Performance batch processing Messages

I have the following edge case:

  • I am generating large lists of data to create a world map for a game
  • The generation process is batch processing a least 1000-1500 Messages but it can be way more depending on the world map size
  • Since it would block the main thread if I would do it synchronously, I subscribed to Time.every 0 TakeMessageAndProccessIt to process each message (not animation frame , this would be too slow - 60fps only). It takes about 6 seconds to process about 1400 Messages, and I noticed that about 4 Seconds of it, it is idle ! I understand why there is idle time, but why is it so much ? Should I process multiple Messages in each step (Problem is also that some Messages in the Batch use Cmd with Random.generate ) ?

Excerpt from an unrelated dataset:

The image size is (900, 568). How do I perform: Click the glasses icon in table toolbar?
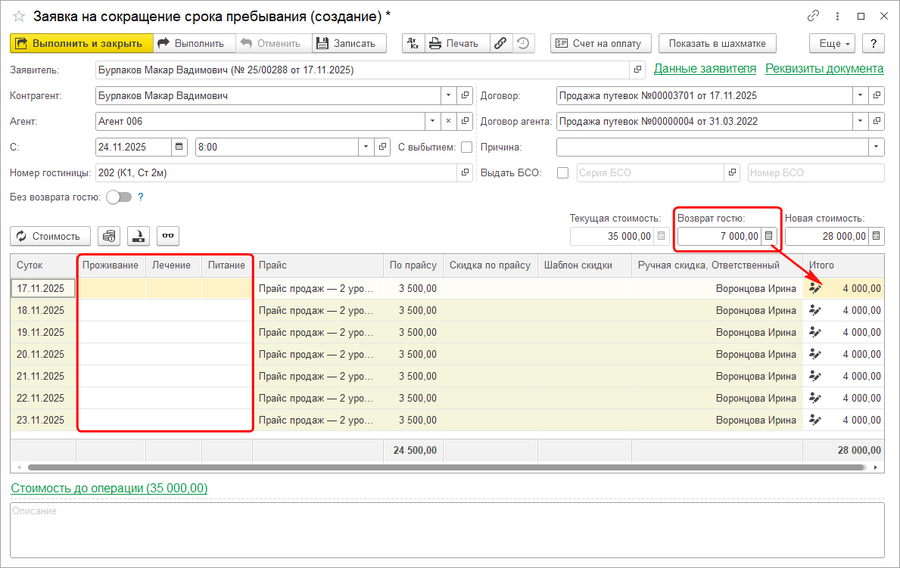(x=168, y=236)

Here a small footprint of my Performance Profile:

Can you see the idle gaps ?
So my question is: Is there a way to make this better ? I also thought of a Web Worker to process this long calculations …

These are my messages for each field in the map: (Except DroppedGenerationDataForPerformance , SetCurrentEcoSystemType , SetBiomeList , EndStep )

type GenerationStepMsg
    = DroppedGenerationDataForPerformance
    | SetCurrentEcoSystemType EcoSystemType
    | SetBiomeList (List Biome)
    | RollRandomCoordinate (List WorldSpace -> Random.Generator Int) (List WorldSpace)
    | RollRandomBiome (List Biome -> Random.Generator Int)
    | RollChunkTreesSubCoordinates (List.Nonempty.Nonempty Tree -> Random.Generator (List ScreenSpace))
    | RollChunkTreeTypes (List.Nonempty.Nonempty Tree -> Random.Generator (List TreeType))
    | AddChunkToGlobalList
    | DropPickedBiomeFromBiomeList
    | CreateChunk (EcoSystemType -> Biome -> WorldSpace -> Chunk)
    | CalculatePossibleCoordinates (List Chunk -> List WorldSpace)
    | EndStep

So it seems likely here that messages don’t contain enough work, and the elm runtime has some maximum refresh rate.

How much of the messages are use Random? if that’s a lot, a possible partial solution is to keep track of the random seed manually, and use Random.step to synchronously get some randomness and continue processing without going through update.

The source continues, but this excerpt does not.